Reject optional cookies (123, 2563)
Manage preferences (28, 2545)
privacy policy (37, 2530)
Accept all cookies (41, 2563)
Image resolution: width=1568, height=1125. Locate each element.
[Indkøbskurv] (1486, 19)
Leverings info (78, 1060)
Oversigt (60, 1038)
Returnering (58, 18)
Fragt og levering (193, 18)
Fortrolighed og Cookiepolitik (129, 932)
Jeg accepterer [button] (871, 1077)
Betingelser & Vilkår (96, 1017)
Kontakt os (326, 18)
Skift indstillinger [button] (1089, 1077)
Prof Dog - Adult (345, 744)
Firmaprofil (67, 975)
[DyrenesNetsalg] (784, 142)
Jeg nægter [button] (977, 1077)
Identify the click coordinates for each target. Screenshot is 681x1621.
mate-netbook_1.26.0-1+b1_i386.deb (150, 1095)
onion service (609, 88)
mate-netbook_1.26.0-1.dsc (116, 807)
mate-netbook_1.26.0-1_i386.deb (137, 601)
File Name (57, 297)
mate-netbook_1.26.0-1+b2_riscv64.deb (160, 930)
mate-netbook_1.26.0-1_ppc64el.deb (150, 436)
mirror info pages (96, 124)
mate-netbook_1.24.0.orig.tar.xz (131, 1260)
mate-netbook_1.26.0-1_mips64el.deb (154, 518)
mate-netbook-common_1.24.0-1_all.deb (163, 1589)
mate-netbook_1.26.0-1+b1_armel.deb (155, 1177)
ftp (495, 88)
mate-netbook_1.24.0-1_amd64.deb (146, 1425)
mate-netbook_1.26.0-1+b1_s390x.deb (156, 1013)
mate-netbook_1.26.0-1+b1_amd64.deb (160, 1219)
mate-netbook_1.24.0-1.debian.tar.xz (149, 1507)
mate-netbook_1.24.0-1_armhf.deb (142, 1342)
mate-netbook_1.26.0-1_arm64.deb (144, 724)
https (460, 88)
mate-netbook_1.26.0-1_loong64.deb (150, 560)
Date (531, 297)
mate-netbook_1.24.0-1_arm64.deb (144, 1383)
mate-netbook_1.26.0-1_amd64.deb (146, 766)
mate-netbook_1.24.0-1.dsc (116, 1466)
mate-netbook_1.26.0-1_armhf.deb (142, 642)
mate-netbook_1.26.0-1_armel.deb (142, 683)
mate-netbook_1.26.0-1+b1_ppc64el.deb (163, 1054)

* _Task_
Arrange the entries above as a numbered list, leaving out any blank lines.

* _Completed exercise_
1. Reject optional cookies (123, 2563)
2. Manage preferences (28, 2545)
3. privacy policy (37, 2530)
4. Accept all cookies (41, 2563)
5. Image resolution: width=1568, height=1125. Locate each element.
6. [Indkøbskurv] (1486, 19)
7. Leverings info (78, 1060)
8. Oversigt (60, 1038)
9. Returnering (58, 18)
10. Fragt og levering (193, 18)
11. Fortrolighed og Cookiepolitik (129, 932)
12. Jeg accepterer [button] (871, 1077)
13. Betingelser & Vilkår (96, 1017)
14. Kontakt os (326, 18)
15. Skift indstillinger [button] (1089, 1077)
16. Prof Dog - Adult (345, 744)
17. Firmaprofil (67, 975)
18. [DyrenesNetsalg] (784, 142)
19. Jeg nægter [button] (977, 1077)
20. Identify the click coordinates for each target. Screenshot is 681x1621.
21. mate-netbook_1.26.0-1+b1_i386.deb (150, 1095)
22. onion service (609, 88)
23. mate-netbook_1.26.0-1.dsc (116, 807)
24. mate-netbook_1.26.0-1_i386.deb (137, 601)
25. File Name (57, 297)
26. mate-netbook_1.26.0-1+b2_riscv64.deb (160, 930)
27. mate-netbook_1.26.0-1_ppc64el.deb (150, 436)
28. mirror info pages (96, 124)
29. mate-netbook_1.24.0.orig.tar.xz (131, 1260)
30. mate-netbook_1.26.0-1_mips64el.deb (154, 518)
31. mate-netbook-common_1.24.0-1_all.deb (163, 1589)
32. mate-netbook_1.26.0-1+b1_armel.deb (155, 1177)
33. ftp (495, 88)
34. mate-netbook_1.24.0-1_amd64.deb (146, 1425)
35. mate-netbook_1.26.0-1+b1_s390x.deb (156, 1013)
36. mate-netbook_1.26.0-1+b1_amd64.deb (160, 1219)
37. mate-netbook_1.24.0-1.debian.tar.xz (149, 1507)
38. mate-netbook_1.24.0-1_armhf.deb (142, 1342)
39. mate-netbook_1.26.0-1_arm64.deb (144, 724)
40. https (460, 88)
41. mate-netbook_1.26.0-1_loong64.deb (150, 560)
42. Date (531, 297)
43. mate-netbook_1.24.0-1_arm64.deb (144, 1383)
44. mate-netbook_1.26.0-1_amd64.deb (146, 766)
45. mate-netbook_1.24.0-1.dsc (116, 1466)
46. mate-netbook_1.26.0-1_armhf.deb (142, 642)
47. mate-netbook_1.26.0-1_armel.deb (142, 683)
48. mate-netbook_1.26.0-1+b1_ppc64el.deb (163, 1054)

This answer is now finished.